Only large hospitals and university research centers typically have freezers that meet those standards, limiting the number of sites that can receive Pfizer doses. And even if smaller, rural hospitals wanted to purchase ultra-cold freezers, skyrocketing demand for the units priced them out.
Moderna’s vaccine, approved a month later, had less frosty requirements. It can be shipped at about -5 degrees Fahrenheit, within the range of standard pharmaceutical freezers, and stored for a month in regular refrigerators. After its approval, it was hurried into rural areas and nursing homes, places where distributing the Pfizer vaccine had been prohibitively difficult.
The Pfizer announcement says that its vaccine will still be shipped on dry ice, but that it can now be stored at the end destination for two weeks at temperatures between -13 and 5 degrees (in range of standard pharmaceutical freezers).
Susan Hassig, an epidemiologist at Tulane University who served on a state task force that developed Louisiana’s distribution plan, says that even that change could help vaccines reach underserved populations. “It means that a Pfizer vaccine could be distributed in CVS and Walgreens, as opposed to just healthcare settings,” she says. “You can maintain freezers at a drive-up site. That’s doable.”
That would untether distribution of the Pfizer vaccine from major healthcare institutions, which she says are “moving a lot of vaccines, but not getting into populations of color. They’re accessing people who are already in their healthcare system.”
Pfizer has been gathering the data on its vaccine’s temperature stability for the past nine months, since it first began manufacturing doses for early trials. The mRNA at the heart of the Pfizer vaccines is much more fragile than previous vaccine technologies, which typically used whole, inactivated viruses. That’s part of what makes these vaccines work: the mRNA enters your cells, teaches them to make a fragment of SARS-CoV-2 protein, creates an immune response, and then falls apart.
But it means that the shelf life for the drug is short. “Our top priority was to quickly develop a safe and effective vaccine,” says Ugur Sahin, BioNTech’s CEO, in the announcement.
Margaret Liu, a board member of the International Society for Vaccines, told NPR in November that the process of temperature-testing a new vaccine is time-consuming and expensive, because it involves storing actual vaccines for long periods of time at different temperatures. Establishing that a vaccine can be shelf stable in a freezer for two weeks means repeatedly leaving it there for two weeks.

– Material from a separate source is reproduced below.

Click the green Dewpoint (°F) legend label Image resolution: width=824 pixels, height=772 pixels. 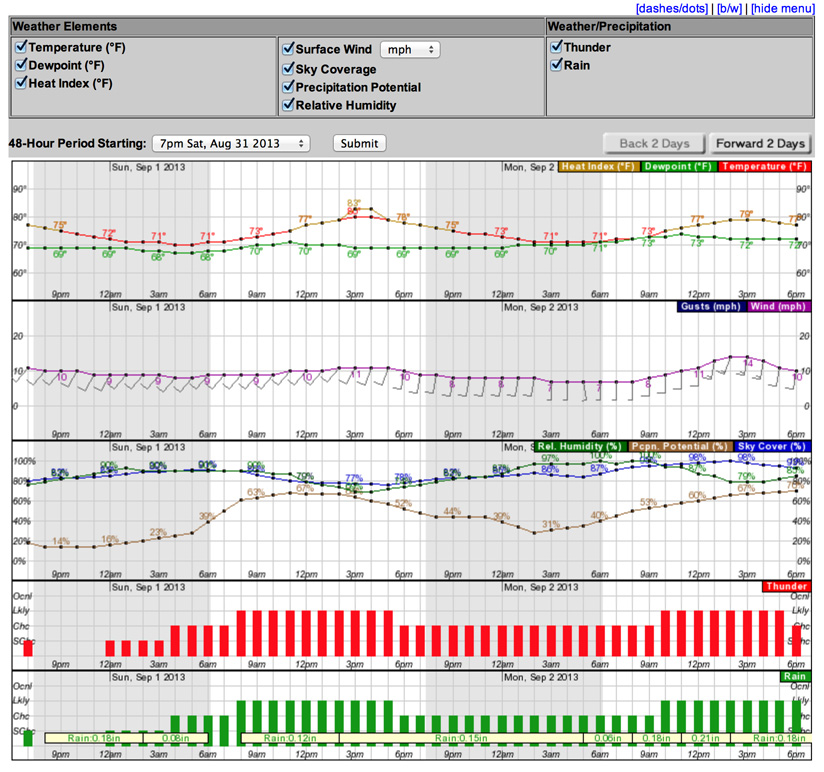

The announcement doesn’t mean that the changes will take place immediately. Pfizer has submitted its data to the FDA, but the agency will still need to update the terms of Pfizer’s emergency use authorization before the drug can officially be stored at warmer temperatures.
That means that, although it might be theoretically effective to use a vaccine that had been stored in a freezer, a doctor injecting that vaccine would still technically be administering an expired drug, thus violating the terms of the Emergency Use Authorization.
So far, the FDA has not announced a hearing on the new findings. Previous amendments to Pfizer’s authorization, including one correcting an error related to temperature requirements in shipping, have taken roughly a week.
But Hassig says that the announcement continues a frustrating trend in COVID vaccine development, where hard data isn’t released until well after a press release. She says she wants evidence on both whether the vaccine appears stable in a vial, and if a dose stored in a regular freezer provokes the same immune-system response once injected.
“You built the case that your product had to be ultracold,” she says of Pfizer. “So whatever case they have [about its efficacy] needs to be demonstrated for a product that’s stored at freezing. I need data.”